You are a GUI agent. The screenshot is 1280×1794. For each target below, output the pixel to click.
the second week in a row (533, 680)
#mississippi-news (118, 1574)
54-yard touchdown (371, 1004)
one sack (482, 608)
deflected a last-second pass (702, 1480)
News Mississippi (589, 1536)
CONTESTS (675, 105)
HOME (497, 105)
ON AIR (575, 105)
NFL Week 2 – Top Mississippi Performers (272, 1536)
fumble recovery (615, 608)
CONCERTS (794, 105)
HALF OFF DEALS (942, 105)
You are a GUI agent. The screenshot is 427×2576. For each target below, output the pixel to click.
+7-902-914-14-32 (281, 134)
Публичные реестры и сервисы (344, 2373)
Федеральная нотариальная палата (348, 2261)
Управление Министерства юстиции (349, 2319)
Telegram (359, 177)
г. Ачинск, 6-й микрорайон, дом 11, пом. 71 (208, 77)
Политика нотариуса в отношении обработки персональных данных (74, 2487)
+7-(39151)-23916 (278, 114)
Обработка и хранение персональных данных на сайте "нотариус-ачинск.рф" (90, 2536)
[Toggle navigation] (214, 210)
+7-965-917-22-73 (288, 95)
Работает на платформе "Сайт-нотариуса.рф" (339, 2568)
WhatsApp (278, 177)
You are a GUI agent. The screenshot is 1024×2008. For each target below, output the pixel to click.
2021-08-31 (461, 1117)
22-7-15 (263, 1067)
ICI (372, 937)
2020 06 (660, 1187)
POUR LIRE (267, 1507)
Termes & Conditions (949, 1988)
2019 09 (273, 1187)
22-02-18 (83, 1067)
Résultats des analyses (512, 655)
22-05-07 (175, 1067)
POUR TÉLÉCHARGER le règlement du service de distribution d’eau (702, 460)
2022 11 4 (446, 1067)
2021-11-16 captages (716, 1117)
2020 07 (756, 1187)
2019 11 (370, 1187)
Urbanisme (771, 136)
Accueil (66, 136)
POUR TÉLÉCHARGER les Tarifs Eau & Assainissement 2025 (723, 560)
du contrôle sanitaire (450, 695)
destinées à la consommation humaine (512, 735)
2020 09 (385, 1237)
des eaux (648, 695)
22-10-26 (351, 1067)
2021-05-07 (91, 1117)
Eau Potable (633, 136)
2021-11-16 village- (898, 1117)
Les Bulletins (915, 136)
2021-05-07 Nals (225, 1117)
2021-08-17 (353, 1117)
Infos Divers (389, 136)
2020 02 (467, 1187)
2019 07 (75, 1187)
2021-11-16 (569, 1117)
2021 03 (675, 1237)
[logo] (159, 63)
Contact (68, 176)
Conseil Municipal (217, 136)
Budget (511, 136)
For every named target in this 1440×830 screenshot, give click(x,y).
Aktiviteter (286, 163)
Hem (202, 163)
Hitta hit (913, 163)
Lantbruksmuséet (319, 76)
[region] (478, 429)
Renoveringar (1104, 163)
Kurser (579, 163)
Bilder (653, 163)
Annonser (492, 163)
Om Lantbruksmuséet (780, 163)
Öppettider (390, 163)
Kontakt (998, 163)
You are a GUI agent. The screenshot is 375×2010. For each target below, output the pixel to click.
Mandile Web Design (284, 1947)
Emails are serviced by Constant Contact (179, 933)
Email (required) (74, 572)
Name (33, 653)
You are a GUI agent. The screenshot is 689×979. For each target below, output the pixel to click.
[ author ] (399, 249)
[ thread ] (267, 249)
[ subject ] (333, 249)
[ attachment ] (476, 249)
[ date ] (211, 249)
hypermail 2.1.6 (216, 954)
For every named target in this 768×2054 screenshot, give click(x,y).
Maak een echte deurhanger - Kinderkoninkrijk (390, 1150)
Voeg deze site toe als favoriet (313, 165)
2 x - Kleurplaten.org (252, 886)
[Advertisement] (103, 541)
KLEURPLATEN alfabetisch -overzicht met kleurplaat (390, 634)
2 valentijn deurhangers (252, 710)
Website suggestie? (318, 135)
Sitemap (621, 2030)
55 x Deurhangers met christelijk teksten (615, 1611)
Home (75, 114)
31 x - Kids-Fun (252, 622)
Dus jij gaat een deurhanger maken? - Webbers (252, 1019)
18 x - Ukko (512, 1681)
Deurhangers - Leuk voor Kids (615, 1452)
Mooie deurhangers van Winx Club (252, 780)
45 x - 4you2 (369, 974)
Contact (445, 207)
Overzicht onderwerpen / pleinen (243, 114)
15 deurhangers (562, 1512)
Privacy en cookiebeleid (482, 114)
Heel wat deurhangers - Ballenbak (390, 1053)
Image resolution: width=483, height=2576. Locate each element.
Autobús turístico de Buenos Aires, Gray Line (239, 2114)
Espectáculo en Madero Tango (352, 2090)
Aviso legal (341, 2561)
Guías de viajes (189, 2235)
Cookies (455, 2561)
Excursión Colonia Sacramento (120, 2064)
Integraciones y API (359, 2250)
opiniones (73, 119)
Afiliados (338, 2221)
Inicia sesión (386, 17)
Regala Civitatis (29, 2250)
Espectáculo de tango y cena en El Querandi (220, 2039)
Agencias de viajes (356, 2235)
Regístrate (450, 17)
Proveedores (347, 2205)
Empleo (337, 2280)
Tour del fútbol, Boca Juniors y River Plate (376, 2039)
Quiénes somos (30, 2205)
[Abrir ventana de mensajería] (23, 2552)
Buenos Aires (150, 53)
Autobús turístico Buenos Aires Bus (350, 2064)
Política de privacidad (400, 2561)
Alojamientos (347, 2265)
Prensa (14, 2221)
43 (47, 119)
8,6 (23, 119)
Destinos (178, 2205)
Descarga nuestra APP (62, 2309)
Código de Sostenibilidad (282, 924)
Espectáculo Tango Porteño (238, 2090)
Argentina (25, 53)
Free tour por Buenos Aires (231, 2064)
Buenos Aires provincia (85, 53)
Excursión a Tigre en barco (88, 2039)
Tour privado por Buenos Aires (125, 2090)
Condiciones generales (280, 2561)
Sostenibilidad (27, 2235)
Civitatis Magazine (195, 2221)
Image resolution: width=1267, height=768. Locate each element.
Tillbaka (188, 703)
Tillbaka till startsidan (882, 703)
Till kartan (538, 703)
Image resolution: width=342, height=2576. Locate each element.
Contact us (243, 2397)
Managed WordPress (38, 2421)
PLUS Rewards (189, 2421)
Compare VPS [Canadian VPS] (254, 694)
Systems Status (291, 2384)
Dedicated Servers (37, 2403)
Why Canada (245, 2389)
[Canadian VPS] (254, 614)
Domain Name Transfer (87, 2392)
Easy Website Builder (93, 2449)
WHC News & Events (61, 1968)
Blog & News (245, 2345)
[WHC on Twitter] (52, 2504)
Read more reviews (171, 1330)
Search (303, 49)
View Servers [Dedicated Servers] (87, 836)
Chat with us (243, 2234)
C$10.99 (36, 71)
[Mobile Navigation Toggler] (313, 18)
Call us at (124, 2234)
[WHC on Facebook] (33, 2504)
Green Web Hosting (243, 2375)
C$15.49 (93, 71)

####

WHAT IS REQUIRED
Could you write out the data above exactly, from the line that contains "Conseil Municipal (217, 136)" through the line that contains "Annonser (492, 163)", with both of those lines included?

SOLUTION TO THIS EXERCISE
Conseil Municipal (217, 136)
Budget (511, 136)
For every named target in this 1440×830 screenshot, give click(x,y).
Aktiviteter (286, 163)
Hem (202, 163)
Hitta hit (913, 163)
Lantbruksmuséet (319, 76)
[region] (478, 429)
Renoveringar (1104, 163)
Kurser (579, 163)
Bilder (653, 163)
Annonser (492, 163)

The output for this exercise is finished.